Den gesamten Vormittag über saßen sie mit Bullerjahn an dem Bericht. Arndt hatte geglaubt, dass sie ihn schneller fertig haben würden, doch dem war nicht so. Bullerjahn wollte von ihnen jede Kleinigkeit bis ins Detail geschildert bekommen. Immer wieder kam er auf Dinge zu sprechen, die für die Klärung des Falls eher unwichtig schienen, wie Zippos Verletzungen oder die Anzahl der toten Tiere in Winklers Gartenhaus. Von der Art und Weise wie Arndt und Melinda Winkler auf die Spur gekommen waren, konnte er gar nicht genug hören. Es interessierte ihn so brennend, dass ihm der eigentliche Bericht zeitweise aus dem Blick geriet.

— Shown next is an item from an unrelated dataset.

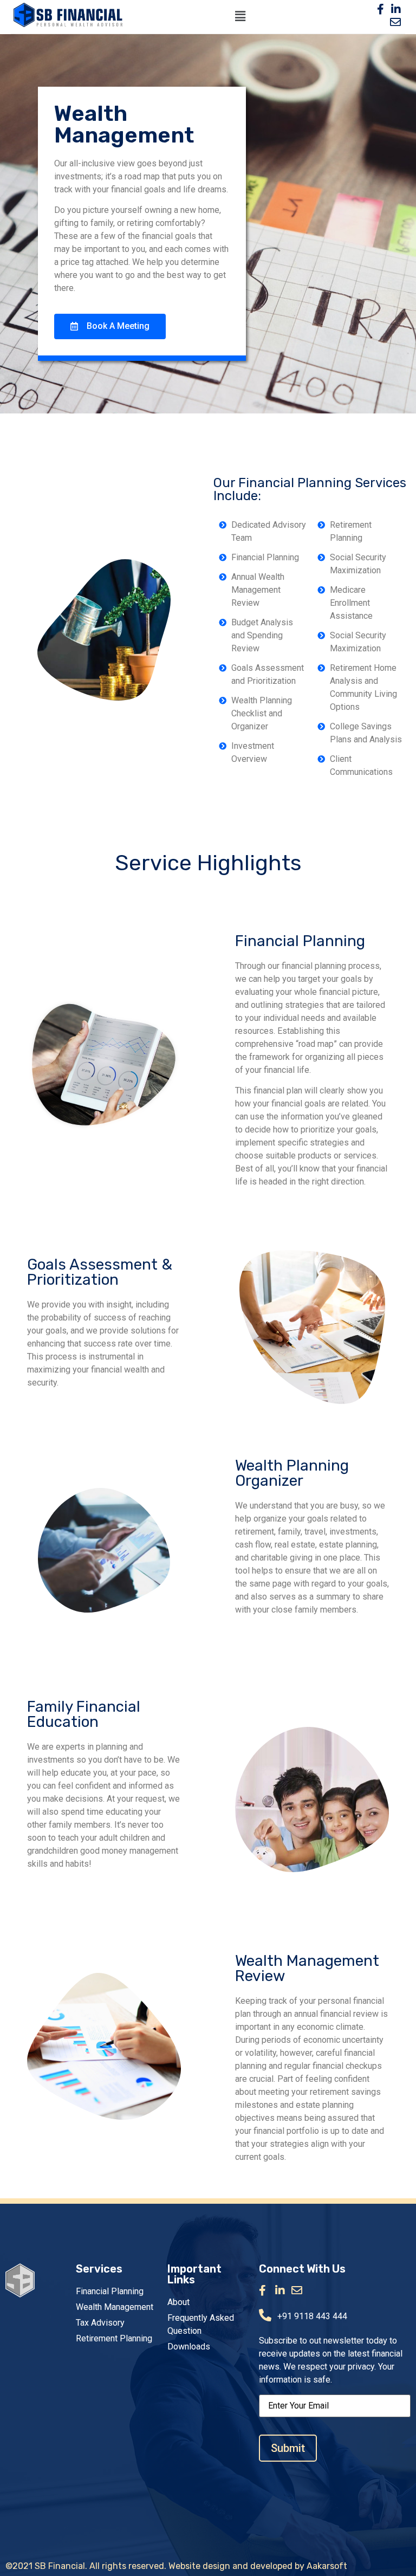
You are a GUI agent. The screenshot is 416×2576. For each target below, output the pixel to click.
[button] (110, 326)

Gegen zehn kam Bea herein und brachte ihnen Kaffee. Als Bullerjahn anmerkte, dass er doch jetzt eine eigene Maschine in seinem Büro hätte, winkte sie ab.

„Das ist doch kein richtiger Kaffee, Mattias!"

Mit dem Zigarrenrauchen hielt Bullerjahn sich auffällig zurück. Nur ein einziges Mal steckte er sich eine an und paffte daran für zehn Minuten bei weit geöffnetem Fenster.

Christiansen hatte sich noch nicht immer nicht gemeldet. Melinda rechnete jeden Moment mit ihr und blickte alle paar Minuten zur Bürotür hinüber. Um kurz vor elf war sie noch immer nicht da gewesen. Stattdessen tauchte Bea noch einmal auf.

„Christiansen kommt heute später. Irgendein privater Termin."

Auch gut, dachte Melinda, dann hat sich das mit dem Gespräch für heute erledigt. Noch ein Tag Ruhe vor dem Sturm.